* **The task**
Tally the lines in the data below that contain the string "agent", and reply with the number alone.

(Entries for locating text and items)
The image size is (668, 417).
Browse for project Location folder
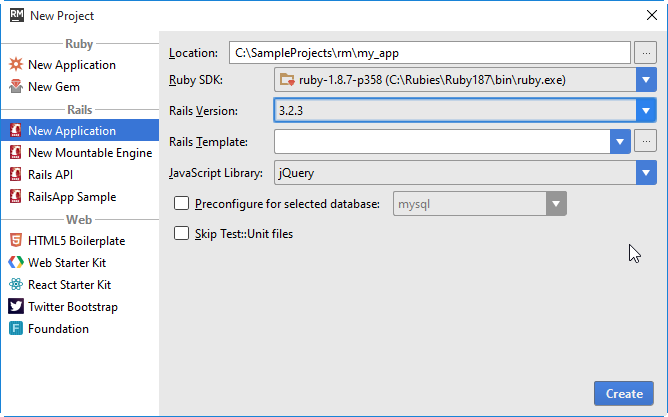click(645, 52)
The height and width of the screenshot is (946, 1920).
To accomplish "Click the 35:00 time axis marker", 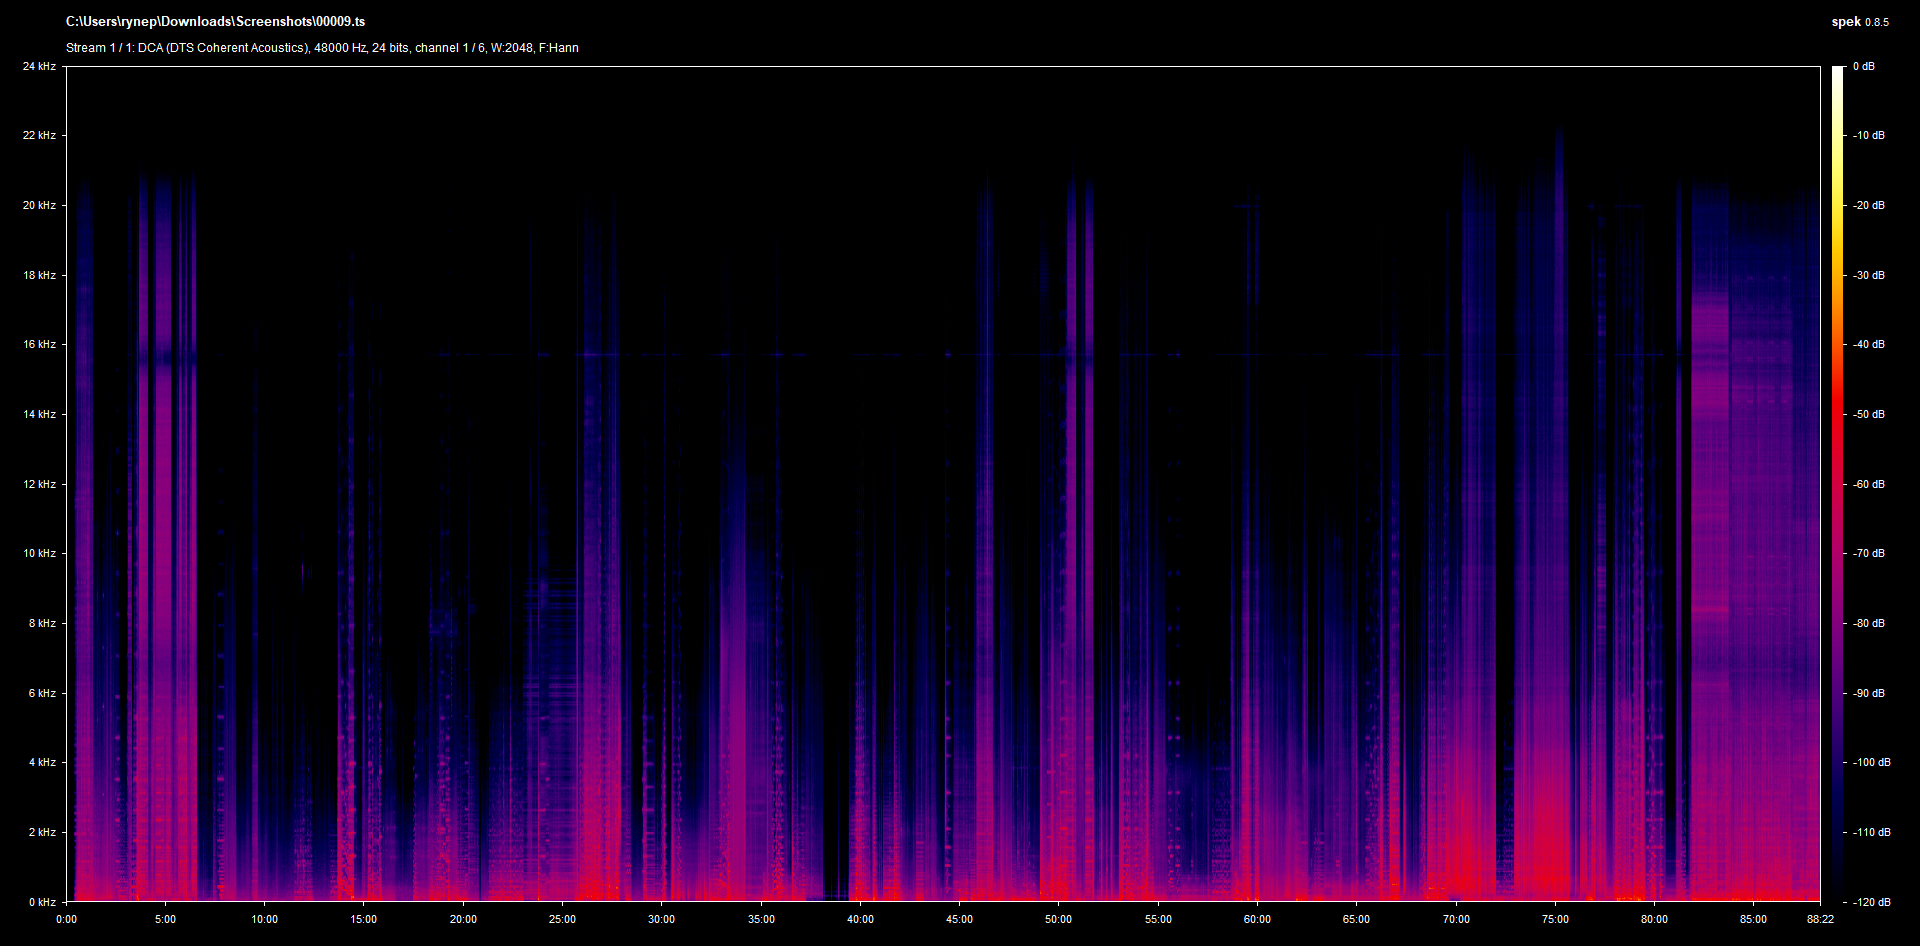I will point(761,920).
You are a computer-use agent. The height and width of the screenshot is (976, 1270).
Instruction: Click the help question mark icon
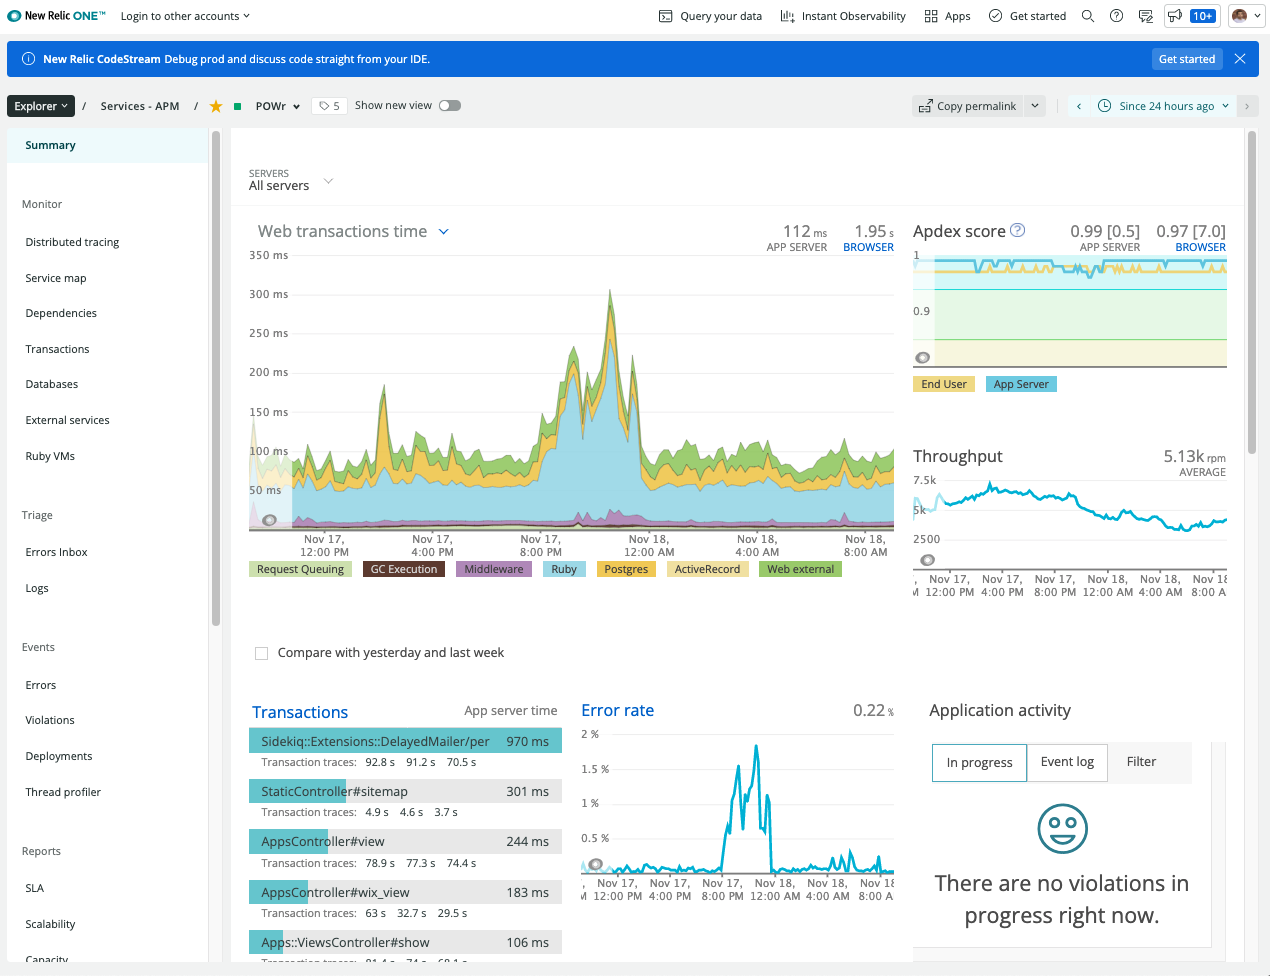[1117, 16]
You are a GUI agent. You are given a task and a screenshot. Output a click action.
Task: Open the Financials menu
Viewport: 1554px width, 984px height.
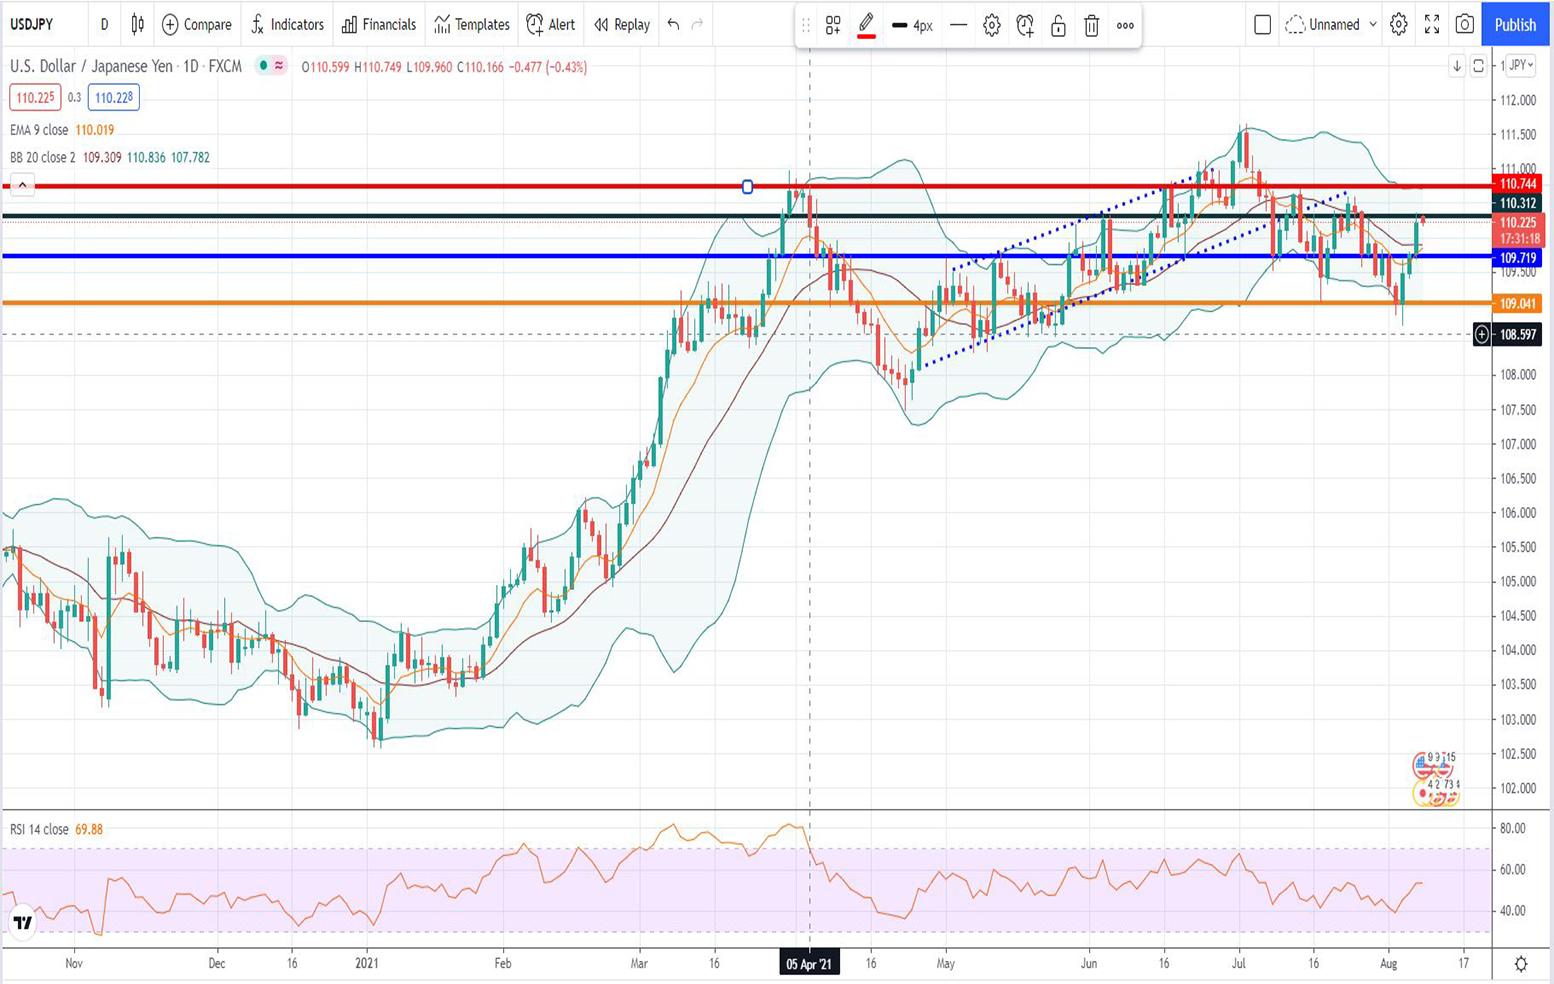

* **The answer**
2